The good news is that there are signs of this now happening, even if it's taken an energy crisis to really drive home the urgency.
Dylan Grice of Calderwood Capital covered the "buy" case for nuclear in the pages of MoneyWeek as long ago as December 2019. If you're looking for a good backgrounder, check it out.
The easiest way to get exposure to the nuclear industry is through investing in nuclear fuel – uranium. And uranium has taken off strongly in the last few years.
What's interesting now from an investment point of view, though, is that uranium-related stocks have sold off in line with the rest of the commodities sector.

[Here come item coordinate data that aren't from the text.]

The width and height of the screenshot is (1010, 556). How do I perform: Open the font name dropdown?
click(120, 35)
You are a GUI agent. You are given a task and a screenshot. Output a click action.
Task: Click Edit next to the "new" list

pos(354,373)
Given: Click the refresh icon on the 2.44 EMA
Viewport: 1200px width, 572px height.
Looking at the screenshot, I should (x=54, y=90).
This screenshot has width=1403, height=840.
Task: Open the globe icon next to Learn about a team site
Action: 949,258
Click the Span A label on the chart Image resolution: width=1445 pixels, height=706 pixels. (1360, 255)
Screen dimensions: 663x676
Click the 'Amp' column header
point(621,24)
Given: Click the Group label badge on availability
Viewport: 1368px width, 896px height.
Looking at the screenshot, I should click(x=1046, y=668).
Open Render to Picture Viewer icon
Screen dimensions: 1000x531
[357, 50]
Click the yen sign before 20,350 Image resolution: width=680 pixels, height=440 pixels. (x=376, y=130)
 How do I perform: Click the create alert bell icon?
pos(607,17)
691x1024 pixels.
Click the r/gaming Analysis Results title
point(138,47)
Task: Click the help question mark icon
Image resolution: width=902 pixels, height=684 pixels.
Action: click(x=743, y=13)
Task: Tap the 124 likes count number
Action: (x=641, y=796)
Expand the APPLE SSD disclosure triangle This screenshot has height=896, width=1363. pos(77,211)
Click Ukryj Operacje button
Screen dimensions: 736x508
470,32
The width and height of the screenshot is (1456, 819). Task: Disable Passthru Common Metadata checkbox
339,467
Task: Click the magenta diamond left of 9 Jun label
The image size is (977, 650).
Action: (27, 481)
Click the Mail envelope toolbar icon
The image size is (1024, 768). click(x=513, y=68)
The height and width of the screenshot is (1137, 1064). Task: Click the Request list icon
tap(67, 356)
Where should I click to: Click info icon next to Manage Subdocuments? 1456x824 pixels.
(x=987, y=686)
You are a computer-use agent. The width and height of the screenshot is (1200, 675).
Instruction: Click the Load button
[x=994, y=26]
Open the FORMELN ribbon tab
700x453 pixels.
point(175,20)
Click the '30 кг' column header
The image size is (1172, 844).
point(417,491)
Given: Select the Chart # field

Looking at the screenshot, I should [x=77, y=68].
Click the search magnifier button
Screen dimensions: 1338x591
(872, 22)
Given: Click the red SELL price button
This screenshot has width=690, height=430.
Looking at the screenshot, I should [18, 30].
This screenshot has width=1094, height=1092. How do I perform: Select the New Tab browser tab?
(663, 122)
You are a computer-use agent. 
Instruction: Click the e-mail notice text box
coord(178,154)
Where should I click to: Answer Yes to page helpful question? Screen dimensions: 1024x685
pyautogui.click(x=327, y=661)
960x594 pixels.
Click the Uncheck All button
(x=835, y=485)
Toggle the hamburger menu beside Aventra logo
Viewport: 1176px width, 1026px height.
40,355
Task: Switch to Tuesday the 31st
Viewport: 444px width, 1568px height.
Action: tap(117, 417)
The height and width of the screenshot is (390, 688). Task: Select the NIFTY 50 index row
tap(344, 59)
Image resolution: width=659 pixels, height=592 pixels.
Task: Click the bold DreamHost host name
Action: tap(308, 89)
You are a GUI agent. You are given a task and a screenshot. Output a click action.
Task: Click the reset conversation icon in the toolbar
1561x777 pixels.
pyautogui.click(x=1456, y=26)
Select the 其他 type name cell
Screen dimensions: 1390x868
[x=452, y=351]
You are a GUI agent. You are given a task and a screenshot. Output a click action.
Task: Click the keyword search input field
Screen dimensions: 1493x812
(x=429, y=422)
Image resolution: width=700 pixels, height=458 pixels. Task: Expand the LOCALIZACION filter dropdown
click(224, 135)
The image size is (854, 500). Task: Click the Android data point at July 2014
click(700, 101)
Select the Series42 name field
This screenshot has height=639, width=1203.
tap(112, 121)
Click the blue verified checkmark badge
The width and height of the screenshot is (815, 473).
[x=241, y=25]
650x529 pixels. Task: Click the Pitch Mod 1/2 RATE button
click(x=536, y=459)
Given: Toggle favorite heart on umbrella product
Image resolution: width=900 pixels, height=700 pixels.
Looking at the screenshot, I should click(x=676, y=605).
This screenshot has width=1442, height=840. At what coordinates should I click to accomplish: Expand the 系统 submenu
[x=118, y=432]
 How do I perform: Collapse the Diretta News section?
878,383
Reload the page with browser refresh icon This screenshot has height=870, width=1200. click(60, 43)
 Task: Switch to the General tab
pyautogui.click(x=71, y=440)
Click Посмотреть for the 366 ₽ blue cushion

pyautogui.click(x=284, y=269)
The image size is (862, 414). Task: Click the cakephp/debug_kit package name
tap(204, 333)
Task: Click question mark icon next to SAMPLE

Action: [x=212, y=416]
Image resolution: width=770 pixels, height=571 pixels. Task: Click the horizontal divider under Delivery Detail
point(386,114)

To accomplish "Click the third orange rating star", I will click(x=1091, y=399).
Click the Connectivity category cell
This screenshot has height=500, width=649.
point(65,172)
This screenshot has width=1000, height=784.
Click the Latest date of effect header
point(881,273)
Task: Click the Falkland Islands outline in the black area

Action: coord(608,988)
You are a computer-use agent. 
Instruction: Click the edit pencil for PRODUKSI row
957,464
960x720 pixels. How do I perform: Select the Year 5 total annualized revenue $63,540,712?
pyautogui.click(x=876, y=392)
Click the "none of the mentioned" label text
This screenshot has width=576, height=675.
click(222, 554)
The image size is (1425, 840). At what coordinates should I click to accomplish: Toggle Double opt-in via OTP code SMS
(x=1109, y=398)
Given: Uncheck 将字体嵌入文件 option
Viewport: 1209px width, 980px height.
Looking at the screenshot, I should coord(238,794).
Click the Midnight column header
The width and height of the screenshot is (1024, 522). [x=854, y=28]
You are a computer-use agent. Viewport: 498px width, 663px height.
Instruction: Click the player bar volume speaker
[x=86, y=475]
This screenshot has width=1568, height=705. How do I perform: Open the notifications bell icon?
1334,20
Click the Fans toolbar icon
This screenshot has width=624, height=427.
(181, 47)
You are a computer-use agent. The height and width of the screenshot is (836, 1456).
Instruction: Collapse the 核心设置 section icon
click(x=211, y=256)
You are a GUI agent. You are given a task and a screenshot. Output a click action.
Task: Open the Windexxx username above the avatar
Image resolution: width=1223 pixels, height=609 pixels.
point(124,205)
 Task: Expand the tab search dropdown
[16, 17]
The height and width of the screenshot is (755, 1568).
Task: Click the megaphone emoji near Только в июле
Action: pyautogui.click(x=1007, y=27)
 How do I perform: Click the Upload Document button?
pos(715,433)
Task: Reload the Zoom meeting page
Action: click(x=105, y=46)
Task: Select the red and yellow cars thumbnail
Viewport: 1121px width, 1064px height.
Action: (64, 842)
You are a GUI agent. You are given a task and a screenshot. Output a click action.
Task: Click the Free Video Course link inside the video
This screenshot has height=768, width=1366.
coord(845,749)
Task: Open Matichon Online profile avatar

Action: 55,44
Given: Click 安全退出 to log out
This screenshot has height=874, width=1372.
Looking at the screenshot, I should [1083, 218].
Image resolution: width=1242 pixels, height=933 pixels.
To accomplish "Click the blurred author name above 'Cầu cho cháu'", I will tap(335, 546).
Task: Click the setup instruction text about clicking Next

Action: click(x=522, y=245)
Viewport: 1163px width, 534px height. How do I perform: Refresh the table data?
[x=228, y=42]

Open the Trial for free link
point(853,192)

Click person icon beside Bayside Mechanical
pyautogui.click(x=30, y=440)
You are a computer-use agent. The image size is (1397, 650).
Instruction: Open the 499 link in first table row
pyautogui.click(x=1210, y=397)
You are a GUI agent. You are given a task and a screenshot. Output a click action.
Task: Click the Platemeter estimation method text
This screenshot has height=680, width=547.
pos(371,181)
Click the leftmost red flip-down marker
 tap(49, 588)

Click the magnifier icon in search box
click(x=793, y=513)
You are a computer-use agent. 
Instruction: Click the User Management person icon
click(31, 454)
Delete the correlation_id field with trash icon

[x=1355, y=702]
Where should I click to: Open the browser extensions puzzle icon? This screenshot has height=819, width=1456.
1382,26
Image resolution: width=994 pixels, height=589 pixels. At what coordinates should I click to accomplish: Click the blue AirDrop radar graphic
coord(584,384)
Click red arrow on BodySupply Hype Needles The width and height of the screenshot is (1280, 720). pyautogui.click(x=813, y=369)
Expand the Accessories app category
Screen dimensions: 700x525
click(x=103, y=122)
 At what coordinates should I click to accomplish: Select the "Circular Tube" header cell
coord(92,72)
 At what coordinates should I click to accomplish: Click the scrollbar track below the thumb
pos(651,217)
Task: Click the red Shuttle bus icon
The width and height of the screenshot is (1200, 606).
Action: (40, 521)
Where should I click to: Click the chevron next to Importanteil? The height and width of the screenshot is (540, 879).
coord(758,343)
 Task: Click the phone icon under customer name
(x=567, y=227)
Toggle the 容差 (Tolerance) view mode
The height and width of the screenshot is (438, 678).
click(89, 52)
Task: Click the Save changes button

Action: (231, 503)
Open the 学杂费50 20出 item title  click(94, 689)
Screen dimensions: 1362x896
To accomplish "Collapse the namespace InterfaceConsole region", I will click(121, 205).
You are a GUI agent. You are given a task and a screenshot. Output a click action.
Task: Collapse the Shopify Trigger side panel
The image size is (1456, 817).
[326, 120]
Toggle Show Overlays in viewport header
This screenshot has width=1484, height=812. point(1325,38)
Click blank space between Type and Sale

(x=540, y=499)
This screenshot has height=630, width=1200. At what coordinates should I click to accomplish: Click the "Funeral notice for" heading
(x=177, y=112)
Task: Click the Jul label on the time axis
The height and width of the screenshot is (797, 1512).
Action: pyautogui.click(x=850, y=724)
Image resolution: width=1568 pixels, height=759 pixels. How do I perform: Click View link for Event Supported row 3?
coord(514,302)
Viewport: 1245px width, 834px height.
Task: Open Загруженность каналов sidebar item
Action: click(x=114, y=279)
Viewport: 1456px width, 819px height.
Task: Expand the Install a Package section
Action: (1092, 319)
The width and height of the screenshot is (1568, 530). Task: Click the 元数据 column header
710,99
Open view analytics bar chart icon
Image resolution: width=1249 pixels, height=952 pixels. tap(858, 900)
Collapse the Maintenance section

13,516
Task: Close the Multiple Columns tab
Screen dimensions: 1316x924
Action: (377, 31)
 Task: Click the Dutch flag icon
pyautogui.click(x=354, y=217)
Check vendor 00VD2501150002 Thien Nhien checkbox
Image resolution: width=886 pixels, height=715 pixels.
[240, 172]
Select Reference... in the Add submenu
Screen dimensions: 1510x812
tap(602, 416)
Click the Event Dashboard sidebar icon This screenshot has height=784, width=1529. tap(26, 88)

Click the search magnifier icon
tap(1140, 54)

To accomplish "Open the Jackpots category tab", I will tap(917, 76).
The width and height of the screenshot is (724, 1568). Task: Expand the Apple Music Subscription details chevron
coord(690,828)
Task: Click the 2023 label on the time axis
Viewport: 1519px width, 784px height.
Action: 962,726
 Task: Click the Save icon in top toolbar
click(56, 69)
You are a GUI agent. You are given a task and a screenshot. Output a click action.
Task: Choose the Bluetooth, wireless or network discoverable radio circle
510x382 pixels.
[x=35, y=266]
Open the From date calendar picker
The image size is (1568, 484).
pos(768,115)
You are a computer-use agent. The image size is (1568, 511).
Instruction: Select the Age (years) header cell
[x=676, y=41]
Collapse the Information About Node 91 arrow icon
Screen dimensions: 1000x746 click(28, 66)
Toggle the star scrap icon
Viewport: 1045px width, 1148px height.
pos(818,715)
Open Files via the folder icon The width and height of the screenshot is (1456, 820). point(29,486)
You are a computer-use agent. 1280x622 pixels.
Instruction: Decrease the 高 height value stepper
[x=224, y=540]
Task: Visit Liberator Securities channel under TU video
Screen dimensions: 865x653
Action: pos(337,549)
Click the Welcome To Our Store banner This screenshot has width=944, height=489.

Now, while my gut is still longer-term bullish on commodities, I can see the reasoning behind the recent sell-off. You've had demand pulled forward, then pushed back out again. You have a wobbly Chinese economy (which is massive for commodities). And you have an environment which is definitely recession-y, even if you don't want to use that exact description. None of that is promising for raw material demand.
However, it's much harder to argue that the bull case for uranium has deteriorated, even in the short term. The collapse in relations with Russia is pretty significant, given that a lot of nuclear fuel comes from there. The energy crisis is also pretty significant, given that it puts pressure on politicians to find solutions, and nuclear power increasingly looks appealing.
The Japanese government wants to have more nuclear plants operational again for winter, while even the greens in Germany are looking at extending the lifespan of their reactors.
In other words, if anything, the bull case has only strengthened in the short term. And with the longer-term drive towards cutting carbon emissions without having to destroy our standard of living, it's hard to see what the alternatives are.